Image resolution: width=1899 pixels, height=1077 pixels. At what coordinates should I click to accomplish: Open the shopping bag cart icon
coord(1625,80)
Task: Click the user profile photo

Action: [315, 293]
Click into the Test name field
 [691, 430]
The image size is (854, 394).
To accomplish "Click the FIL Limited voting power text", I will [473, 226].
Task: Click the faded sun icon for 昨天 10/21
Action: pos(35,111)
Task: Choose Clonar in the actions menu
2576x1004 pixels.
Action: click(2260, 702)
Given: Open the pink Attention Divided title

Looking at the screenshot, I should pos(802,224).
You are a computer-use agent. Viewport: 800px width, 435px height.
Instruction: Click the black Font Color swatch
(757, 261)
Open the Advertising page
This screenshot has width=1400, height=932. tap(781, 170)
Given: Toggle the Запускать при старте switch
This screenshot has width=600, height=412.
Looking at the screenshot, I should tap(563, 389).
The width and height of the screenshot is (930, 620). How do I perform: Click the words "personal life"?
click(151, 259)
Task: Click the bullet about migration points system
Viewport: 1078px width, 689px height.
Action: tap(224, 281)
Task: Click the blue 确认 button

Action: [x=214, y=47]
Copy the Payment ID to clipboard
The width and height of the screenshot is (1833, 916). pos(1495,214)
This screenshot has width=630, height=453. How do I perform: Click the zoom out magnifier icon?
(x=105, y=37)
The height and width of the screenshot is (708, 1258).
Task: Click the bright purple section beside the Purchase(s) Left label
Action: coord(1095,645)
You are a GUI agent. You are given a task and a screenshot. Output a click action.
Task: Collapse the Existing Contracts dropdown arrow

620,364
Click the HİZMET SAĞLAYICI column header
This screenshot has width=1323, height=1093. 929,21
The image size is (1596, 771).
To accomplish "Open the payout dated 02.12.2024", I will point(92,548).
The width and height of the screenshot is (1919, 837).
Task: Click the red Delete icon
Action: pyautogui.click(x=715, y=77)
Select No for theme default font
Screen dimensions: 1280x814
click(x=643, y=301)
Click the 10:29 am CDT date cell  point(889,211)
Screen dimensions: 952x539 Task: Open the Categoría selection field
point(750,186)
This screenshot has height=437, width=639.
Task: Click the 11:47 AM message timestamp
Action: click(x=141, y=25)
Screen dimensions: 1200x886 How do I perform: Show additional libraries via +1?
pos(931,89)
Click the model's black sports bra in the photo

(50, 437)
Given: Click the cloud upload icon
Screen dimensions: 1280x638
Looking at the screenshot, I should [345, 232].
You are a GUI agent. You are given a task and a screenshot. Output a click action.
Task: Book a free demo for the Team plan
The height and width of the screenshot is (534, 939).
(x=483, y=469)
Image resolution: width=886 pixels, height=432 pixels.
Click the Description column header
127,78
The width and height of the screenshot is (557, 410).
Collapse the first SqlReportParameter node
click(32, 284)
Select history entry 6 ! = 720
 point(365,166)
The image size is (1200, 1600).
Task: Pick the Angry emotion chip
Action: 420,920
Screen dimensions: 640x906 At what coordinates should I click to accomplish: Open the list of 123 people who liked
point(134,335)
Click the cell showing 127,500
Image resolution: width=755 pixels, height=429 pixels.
===============
> WHAT TO WORK ON:
Reproduce all of the records above word for word, keeping every line in its original order.

> THE OUTPUT:
Image resolution: width=1899 pixels, height=1077 pixels. At what coordinates should I click to accomplish: Open the shopping bag cart icon
coord(1625,80)
Task: Click the user profile photo

Action: [315, 293]
Click into the Test name field
 [691, 430]
The image size is (854, 394).
To accomplish "Click the FIL Limited voting power text", I will [473, 226].
Task: Click the faded sun icon for 昨天 10/21
Action: pos(35,111)
Task: Choose Clonar in the actions menu
2576x1004 pixels.
Action: click(2260, 702)
Given: Open the pink Attention Divided title

Looking at the screenshot, I should pos(802,224).
You are a computer-use agent. Viewport: 800px width, 435px height.
Instruction: Click the black Font Color swatch
(757, 261)
Open the Advertising page
This screenshot has width=1400, height=932. tap(781, 170)
Given: Toggle the Запускать при старте switch
This screenshot has width=600, height=412.
Looking at the screenshot, I should tap(563, 389).
The width and height of the screenshot is (930, 620). How do I perform: Click the words "personal life"?
click(151, 259)
Task: Click the bullet about migration points system
Viewport: 1078px width, 689px height.
Action: tap(224, 281)
Task: Click the blue 确认 button

Action: [x=214, y=47]
Copy the Payment ID to clipboard
The width and height of the screenshot is (1833, 916). pos(1495,214)
This screenshot has width=630, height=453. How do I perform: Click the zoom out magnifier icon?
(x=105, y=37)
The height and width of the screenshot is (708, 1258).
Task: Click the bright purple section beside the Purchase(s) Left label
Action: coord(1095,645)
You are a GUI agent. You are given a task and a screenshot. Output a click action.
Task: Collapse the Existing Contracts dropdown arrow

620,364
Click the HİZMET SAĞLAYICI column header
This screenshot has width=1323, height=1093. 929,21
The image size is (1596, 771).
To accomplish "Open the payout dated 02.12.2024", I will point(92,548).
The width and height of the screenshot is (1919, 837).
Task: Click the red Delete icon
Action: pyautogui.click(x=715, y=77)
Select No for theme default font
Screen dimensions: 1280x814
click(x=643, y=301)
Click the 10:29 am CDT date cell  point(889,211)
Screen dimensions: 952x539 Task: Open the Categoría selection field
point(750,186)
This screenshot has height=437, width=639.
Task: Click the 11:47 AM message timestamp
Action: click(x=141, y=25)
Screen dimensions: 1200x886 How do I perform: Show additional libraries via +1?
pos(931,89)
Click the model's black sports bra in the photo

(50, 437)
Given: Click the cloud upload icon
Screen dimensions: 1280x638
Looking at the screenshot, I should [345, 232].
You are a GUI agent. You are given a task and a screenshot. Output a click action.
Task: Book a free demo for the Team plan
The height and width of the screenshot is (534, 939).
(x=483, y=469)
Image resolution: width=886 pixels, height=432 pixels.
Click the Description column header
127,78
The width and height of the screenshot is (557, 410).
Collapse the first SqlReportParameter node
click(32, 284)
Select history entry 6 ! = 720
 point(365,166)
The image size is (1200, 1600).
Task: Pick the Angry emotion chip
Action: 420,920
Screen dimensions: 640x906 At what coordinates should I click to accomplish: Open the list of 123 people who liked
point(134,335)
Click the cell showing 127,500
Image resolution: width=755 pixels, height=429 pixels.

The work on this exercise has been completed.